* begin Data in this exercise *

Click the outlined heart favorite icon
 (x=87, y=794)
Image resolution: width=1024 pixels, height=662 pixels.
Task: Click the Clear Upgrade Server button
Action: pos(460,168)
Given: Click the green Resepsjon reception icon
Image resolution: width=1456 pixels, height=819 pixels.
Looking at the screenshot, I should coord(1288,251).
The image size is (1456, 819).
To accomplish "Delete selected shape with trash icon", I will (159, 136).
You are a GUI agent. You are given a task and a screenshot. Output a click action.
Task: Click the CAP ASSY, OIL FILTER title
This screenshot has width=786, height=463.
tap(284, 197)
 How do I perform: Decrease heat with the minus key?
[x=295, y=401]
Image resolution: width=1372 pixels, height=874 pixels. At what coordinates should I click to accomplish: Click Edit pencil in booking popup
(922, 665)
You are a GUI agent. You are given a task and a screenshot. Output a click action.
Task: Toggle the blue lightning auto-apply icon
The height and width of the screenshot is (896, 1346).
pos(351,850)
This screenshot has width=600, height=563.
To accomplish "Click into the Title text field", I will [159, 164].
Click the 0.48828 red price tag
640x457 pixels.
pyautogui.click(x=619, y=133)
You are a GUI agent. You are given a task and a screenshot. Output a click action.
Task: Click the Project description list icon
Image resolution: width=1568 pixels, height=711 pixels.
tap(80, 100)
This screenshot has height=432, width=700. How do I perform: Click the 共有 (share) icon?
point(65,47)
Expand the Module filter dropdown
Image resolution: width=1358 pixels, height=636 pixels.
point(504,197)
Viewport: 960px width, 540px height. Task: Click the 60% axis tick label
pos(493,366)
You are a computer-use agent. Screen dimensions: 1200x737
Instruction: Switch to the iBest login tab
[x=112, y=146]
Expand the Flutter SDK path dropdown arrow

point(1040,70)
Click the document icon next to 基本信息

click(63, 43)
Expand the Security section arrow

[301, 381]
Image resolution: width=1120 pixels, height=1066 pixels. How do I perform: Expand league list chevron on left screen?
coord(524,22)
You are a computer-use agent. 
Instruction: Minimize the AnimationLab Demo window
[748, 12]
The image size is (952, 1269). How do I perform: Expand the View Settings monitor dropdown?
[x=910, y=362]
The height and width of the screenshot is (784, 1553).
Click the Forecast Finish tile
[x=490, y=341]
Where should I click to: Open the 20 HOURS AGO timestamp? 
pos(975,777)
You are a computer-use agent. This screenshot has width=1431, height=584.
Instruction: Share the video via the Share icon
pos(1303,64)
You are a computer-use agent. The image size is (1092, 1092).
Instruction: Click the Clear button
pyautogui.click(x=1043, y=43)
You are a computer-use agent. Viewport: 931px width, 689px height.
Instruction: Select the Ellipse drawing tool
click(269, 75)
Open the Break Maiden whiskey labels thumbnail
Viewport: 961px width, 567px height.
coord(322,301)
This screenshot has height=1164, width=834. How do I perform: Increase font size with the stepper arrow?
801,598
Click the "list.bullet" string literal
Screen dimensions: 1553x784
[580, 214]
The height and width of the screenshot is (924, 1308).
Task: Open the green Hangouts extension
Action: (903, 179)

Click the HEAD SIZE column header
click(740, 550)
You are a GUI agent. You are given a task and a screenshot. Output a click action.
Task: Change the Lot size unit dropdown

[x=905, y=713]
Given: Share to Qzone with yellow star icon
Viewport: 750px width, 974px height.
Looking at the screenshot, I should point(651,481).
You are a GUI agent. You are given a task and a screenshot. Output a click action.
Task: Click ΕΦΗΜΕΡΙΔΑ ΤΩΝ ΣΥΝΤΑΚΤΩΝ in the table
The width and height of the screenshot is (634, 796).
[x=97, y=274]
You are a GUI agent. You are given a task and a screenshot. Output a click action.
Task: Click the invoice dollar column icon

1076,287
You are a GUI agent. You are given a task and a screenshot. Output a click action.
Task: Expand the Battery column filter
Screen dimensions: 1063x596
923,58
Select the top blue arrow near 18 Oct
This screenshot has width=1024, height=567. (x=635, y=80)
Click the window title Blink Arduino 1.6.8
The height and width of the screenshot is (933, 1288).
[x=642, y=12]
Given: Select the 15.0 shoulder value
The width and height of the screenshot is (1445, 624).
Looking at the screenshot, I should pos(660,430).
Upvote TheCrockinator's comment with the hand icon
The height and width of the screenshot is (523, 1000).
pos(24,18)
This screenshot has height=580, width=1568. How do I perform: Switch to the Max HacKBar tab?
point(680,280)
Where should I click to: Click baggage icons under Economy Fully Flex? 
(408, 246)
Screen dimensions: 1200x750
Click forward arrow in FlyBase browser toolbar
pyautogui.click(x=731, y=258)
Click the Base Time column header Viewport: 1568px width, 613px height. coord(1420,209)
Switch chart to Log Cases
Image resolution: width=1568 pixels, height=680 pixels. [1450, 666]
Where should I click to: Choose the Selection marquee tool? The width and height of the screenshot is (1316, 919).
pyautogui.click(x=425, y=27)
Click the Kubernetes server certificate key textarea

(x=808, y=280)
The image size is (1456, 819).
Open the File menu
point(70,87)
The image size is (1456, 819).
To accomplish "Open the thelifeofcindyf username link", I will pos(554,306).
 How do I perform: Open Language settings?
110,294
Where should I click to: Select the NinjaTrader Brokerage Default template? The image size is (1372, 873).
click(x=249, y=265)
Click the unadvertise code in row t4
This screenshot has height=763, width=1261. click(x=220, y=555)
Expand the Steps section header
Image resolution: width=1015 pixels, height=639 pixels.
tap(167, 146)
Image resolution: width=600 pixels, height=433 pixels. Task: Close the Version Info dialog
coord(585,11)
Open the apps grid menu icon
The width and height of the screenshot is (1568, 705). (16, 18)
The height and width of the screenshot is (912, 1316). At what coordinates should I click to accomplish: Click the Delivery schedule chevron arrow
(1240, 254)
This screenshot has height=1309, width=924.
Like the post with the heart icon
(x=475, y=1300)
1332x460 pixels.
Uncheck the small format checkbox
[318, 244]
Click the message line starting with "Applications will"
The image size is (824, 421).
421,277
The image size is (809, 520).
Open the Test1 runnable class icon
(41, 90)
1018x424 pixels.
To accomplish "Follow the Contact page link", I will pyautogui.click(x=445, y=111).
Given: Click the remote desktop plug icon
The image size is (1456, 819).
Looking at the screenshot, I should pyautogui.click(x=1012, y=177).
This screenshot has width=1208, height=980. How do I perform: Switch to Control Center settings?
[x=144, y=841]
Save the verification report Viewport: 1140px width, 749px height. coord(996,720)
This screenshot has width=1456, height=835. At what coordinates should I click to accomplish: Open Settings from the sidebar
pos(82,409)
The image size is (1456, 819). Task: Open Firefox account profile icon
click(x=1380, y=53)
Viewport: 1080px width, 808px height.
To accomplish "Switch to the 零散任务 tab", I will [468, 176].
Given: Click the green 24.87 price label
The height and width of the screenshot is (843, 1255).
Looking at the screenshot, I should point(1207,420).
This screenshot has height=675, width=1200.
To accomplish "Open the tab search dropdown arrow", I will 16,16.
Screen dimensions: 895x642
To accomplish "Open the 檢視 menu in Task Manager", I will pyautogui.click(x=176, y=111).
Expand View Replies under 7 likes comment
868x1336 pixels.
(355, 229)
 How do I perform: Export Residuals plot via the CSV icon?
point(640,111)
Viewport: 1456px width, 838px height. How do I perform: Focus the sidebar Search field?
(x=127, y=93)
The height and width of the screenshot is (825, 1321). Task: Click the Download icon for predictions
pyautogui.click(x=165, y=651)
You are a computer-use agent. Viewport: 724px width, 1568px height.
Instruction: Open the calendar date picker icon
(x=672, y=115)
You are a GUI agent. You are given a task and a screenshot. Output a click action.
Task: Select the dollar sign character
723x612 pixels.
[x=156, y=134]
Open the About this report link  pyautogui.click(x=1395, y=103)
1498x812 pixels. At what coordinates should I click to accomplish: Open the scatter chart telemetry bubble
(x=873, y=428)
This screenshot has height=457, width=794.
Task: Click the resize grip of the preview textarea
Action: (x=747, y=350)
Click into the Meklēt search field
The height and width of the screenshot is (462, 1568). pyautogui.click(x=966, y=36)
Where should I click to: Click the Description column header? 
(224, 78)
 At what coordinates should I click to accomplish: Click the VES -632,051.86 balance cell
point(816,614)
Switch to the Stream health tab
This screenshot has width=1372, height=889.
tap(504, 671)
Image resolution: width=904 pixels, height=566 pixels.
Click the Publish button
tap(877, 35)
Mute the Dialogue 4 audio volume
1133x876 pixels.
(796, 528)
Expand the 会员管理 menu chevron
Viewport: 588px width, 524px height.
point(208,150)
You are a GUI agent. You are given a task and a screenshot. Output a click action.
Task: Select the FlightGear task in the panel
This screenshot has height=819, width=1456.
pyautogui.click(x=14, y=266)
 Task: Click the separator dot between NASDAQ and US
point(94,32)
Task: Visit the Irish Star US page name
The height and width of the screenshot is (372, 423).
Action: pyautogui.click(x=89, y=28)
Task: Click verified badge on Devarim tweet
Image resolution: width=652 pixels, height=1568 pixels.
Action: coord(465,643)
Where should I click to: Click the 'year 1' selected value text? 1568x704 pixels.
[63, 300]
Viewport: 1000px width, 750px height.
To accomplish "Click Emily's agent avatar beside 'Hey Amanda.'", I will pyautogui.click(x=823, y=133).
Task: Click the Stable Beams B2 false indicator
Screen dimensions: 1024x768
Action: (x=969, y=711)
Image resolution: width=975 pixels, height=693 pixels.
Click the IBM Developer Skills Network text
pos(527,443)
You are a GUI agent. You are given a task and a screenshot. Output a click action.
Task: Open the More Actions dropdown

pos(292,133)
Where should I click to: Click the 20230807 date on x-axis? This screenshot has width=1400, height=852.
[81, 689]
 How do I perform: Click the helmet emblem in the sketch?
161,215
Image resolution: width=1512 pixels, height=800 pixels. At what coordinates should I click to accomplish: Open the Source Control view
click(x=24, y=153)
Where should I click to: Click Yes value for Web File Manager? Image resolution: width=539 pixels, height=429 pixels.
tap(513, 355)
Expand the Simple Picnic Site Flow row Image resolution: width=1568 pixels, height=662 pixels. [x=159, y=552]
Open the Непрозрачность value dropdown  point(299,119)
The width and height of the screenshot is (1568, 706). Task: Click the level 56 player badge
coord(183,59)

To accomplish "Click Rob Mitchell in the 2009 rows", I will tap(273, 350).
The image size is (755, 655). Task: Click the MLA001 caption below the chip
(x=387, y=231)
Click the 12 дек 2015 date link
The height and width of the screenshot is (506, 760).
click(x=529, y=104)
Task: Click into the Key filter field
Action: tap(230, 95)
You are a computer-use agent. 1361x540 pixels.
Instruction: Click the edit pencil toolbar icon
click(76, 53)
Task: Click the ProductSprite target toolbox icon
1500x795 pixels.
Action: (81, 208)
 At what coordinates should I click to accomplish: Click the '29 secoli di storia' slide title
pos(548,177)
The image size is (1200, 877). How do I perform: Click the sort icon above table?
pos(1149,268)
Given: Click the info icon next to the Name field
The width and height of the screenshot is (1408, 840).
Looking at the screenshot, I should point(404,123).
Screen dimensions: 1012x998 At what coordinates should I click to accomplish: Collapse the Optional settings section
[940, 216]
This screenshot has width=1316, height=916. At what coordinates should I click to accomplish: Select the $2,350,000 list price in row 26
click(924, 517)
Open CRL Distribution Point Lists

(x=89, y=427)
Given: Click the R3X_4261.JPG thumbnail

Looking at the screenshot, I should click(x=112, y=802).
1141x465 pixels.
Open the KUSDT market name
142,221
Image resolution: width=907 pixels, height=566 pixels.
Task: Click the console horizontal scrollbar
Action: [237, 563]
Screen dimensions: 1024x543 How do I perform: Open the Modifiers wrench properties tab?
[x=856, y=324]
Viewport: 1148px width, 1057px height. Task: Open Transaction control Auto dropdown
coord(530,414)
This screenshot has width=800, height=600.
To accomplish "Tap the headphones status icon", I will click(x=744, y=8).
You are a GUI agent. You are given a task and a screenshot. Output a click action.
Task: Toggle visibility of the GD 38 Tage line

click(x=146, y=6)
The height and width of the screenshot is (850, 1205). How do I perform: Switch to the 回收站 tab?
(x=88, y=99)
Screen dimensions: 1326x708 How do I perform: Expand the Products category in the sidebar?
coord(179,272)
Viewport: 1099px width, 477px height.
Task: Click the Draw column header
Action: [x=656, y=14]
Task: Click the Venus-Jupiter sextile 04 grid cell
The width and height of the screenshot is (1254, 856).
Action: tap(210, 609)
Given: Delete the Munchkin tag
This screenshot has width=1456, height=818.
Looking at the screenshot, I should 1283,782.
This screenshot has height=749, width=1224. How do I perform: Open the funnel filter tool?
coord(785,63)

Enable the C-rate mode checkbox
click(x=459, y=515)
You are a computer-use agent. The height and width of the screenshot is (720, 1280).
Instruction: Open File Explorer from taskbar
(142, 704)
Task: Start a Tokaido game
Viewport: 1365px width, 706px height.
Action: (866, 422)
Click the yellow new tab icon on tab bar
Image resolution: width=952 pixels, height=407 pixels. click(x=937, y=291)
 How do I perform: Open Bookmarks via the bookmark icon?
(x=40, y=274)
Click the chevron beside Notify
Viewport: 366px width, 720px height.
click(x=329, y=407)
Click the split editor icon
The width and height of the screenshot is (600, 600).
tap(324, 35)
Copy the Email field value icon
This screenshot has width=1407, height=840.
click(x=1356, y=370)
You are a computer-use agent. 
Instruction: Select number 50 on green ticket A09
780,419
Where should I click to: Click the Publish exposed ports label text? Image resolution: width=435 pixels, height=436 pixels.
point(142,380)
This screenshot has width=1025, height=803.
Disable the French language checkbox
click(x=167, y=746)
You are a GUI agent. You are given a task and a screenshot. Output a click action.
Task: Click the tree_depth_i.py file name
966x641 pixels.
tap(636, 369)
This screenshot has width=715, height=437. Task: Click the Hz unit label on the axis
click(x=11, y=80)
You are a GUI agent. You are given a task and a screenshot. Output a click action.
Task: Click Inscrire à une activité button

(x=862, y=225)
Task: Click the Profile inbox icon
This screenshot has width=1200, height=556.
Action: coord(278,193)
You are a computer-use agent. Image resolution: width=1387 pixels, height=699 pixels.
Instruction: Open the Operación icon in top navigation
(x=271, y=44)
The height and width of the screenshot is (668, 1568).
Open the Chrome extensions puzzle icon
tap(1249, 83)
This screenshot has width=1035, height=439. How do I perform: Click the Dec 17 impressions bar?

* end Data in this exercise *

Task goal:
Copy out, unchanged, the part of the recorded data that opens with the line containing "At what coordinates should I click to accomplish: Click the VES" and closes with the line containing "point(208,150)", both of those lines included.

Task solution:
 At what coordinates should I click to accomplish: Click the VES -632,051.86 balance cell
point(816,614)
Switch to the Stream health tab
This screenshot has width=1372, height=889.
tap(504, 671)
Image resolution: width=904 pixels, height=566 pixels.
Click the Publish button
tap(877, 35)
Mute the Dialogue 4 audio volume
1133x876 pixels.
(796, 528)
Expand the 会员管理 menu chevron
Viewport: 588px width, 524px height.
point(208,150)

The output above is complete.